For 2017, net profit rose 67 percent on-year to 2.93 billion yuan on revenue of 19.2 billion yuan, up 27 percent on-year, the shipbuilder reported in an SGX filing after the market close.
That was largely better than forecasts from DBS in November, when it forecast net profit of 2.905 billion yuan on revenue of 16.77 billion yuan. DBS had forecast a dividend of 4.47 Singapore cents a share, fairly in line with the group’s proposed 4.5 cent dividend.
Yangzijiang issued a positive outlook.
”With the Baltic Dry Index recovering to a three-year high, the market conditions for shipbuilding industry have improved in 2017, especially for dry bunkers,” it said in its release.
Promising long-term demand?
The company said it landed new orders for 74 vessels with a total contract value of US$2.1 billion in 2017, more than double 2016’s level. It added that the outstanding order book of US$4.7 billion as of end-2017 will keep its yards’ facilities “highly utilised” up until 2020.

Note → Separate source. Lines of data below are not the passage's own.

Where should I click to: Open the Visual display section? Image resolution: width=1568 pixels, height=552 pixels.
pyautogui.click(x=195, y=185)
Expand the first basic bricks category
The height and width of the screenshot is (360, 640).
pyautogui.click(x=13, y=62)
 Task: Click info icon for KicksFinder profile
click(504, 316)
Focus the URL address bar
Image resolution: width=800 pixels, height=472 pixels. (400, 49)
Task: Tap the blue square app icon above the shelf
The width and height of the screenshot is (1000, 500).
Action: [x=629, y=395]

The company’s executive chairman was also upbeat.
”The shipbuilding industry is cyclical, and there are still uncertainties in the length and magnitude of the currency recovery,” Ren Yuanlin, executive chairman said in the statement.
”However, given that seaborne trade will remain a dominant part in international trade, the growth of ecommerce, China’s Belt and Road Initiative, and the International Maritime Organizaiton’s rules and regulations on vessel emission standards, the long-term demand for shipbuilding remains promising,” he said.
The stock ended down 0.66 percent on Wednesday at S$1.510.
On the upside, the stock is likely to see resistance at January’s high around S$1.64. On the downside, initial support is likely at the February 22 low of S$1.44, followed by the February 14 market rout low of S$1.34.